Hypocrisie à gauche d’abord : le gouvernement dit avoir pris conscience du « ras-le-bol fiscal » des Français, renonce donc à augmenter la CSG pour sauver le régime des retraites, mais augmente le montant des cotisations sociales. Quelle différence ?
Hypocrisie aussi à droite : l’UMP peut légitimement dénoncer les augmentations d’impôts décidées par le tandem Hollande-Ayrault. Mais à condition de rappeler que jamais les impôts n’avaient autant augmenté que durant le quinquennat de Nicolas Sarkozy. Si les Français ont aujourd’hui un tel rejet des hausses d’impôts, c’est bien parce qu’en 2011, les impôts avaient déjà augmenté de 30 milliards d’euros. Puis de 20 milliards en 2012 (12 milliards signés Sarkozy et 8 milliards signés Hollande). Oui, du coup, les 20 milliards de hausse de prélèvements pour 2013 apparaissent assurément insoutenables. Celles prévues pour 2014 carrément insupportables.
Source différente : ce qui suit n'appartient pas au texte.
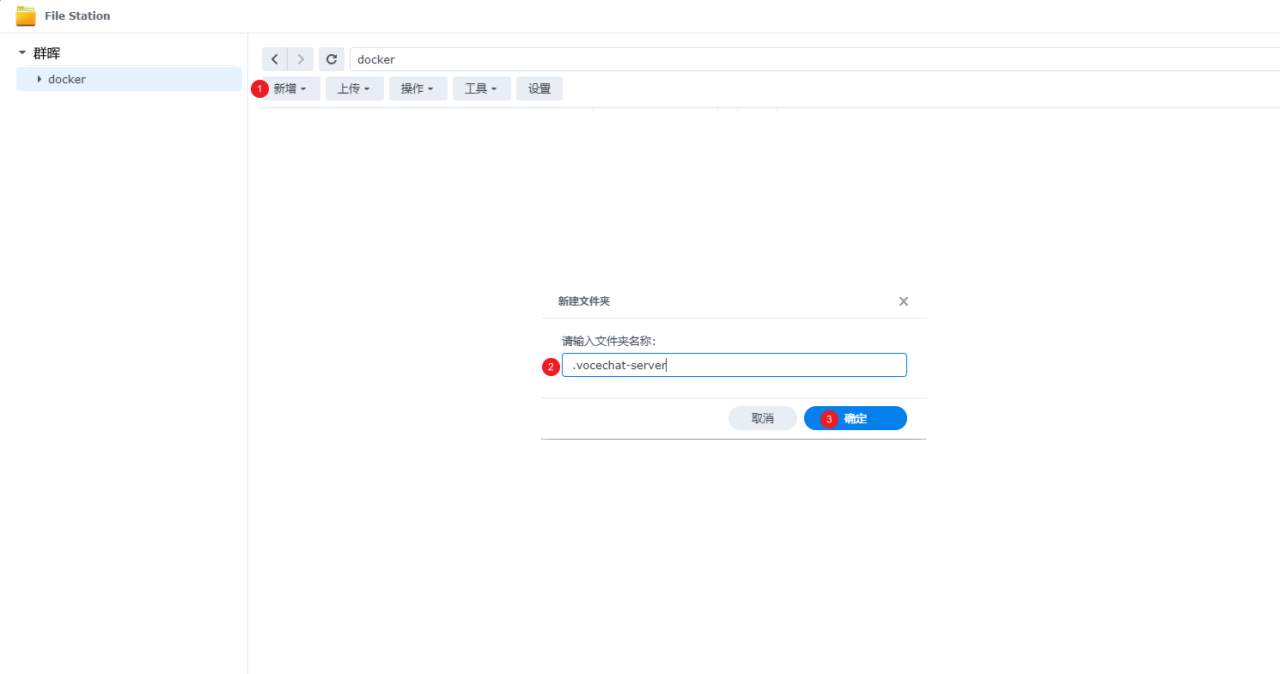Cancel folder creation with 取消
The width and height of the screenshot is (1280, 674).
[x=762, y=418]
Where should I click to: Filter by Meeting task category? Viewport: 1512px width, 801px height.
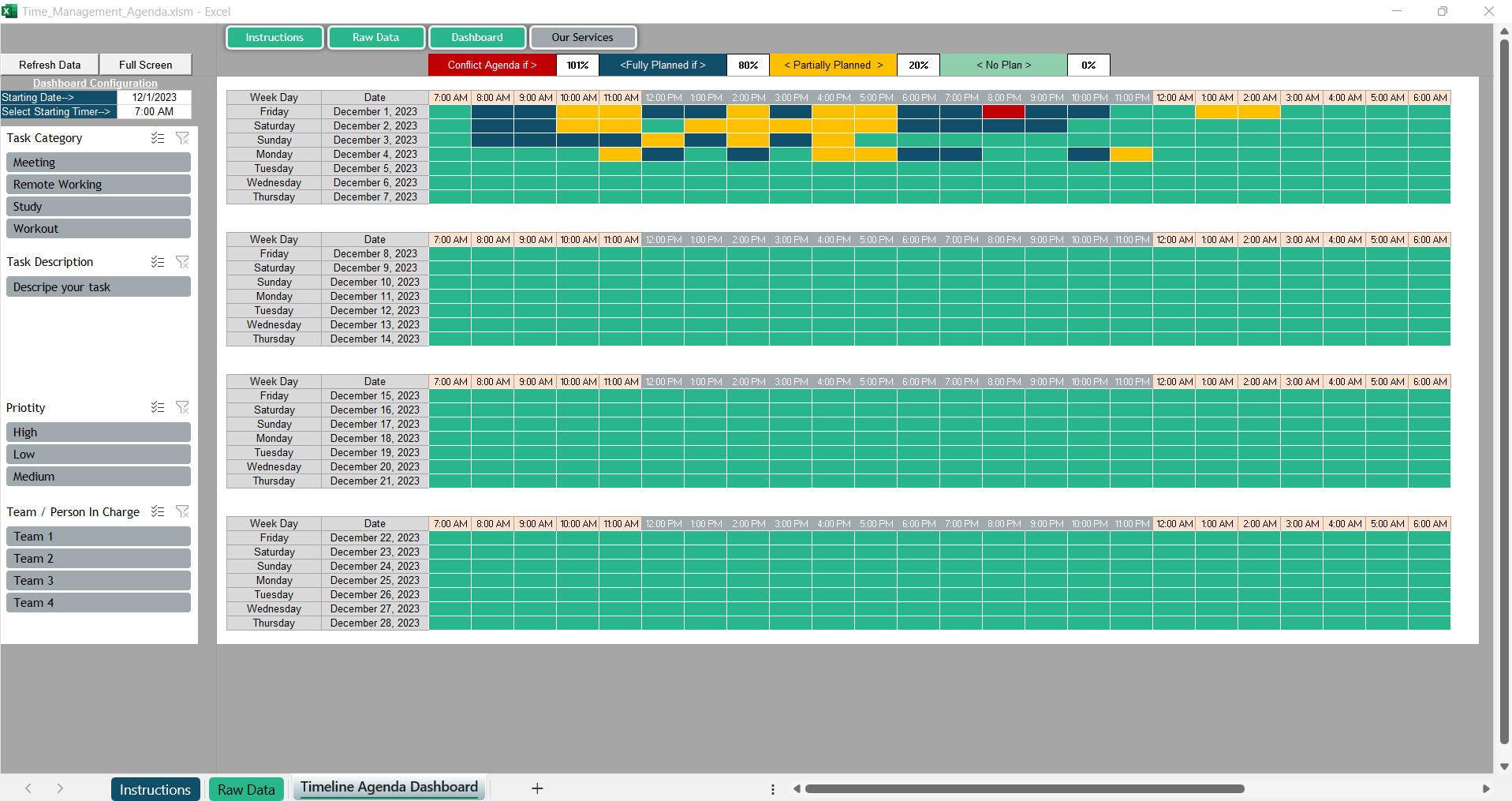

Et ce n’est pas tout : au 1er janvier, la TVA va augmenter de 19,6 à 20% et toucher l’ensemble des Français. Nicolas Sarkozy voulait, lui, la faire passer à 21,6% ! La droite devrait applaudir : non, elle condamne.
A l’inverse, la gauche - comme la droite et le patronat le réclamaient - va faire baisser les charges des entreprises grâce au Crédit Impôt compétitivité pour un montant de 20 milliards d’euros. Là encore, la droite devrait applaudir : mais non, elle condamne. Elle dit que, plutôt qu’augmenter les impôts, il faut baisser les dépenses publiques, mais ne dit jamais lesquelles. Elle réclame plus de places de prison, plus de policiers à Marseille, mais elle ne dit jamais comment on fait sans augmenter les impôts. Sans rougir, Jean-François Copé promet même aujourd’hui que la droite baissera les impôts quand elle sera de retour aux affaires. Sauf qu’elle n’a cessé de les augmenter quand elle était au pouvoir.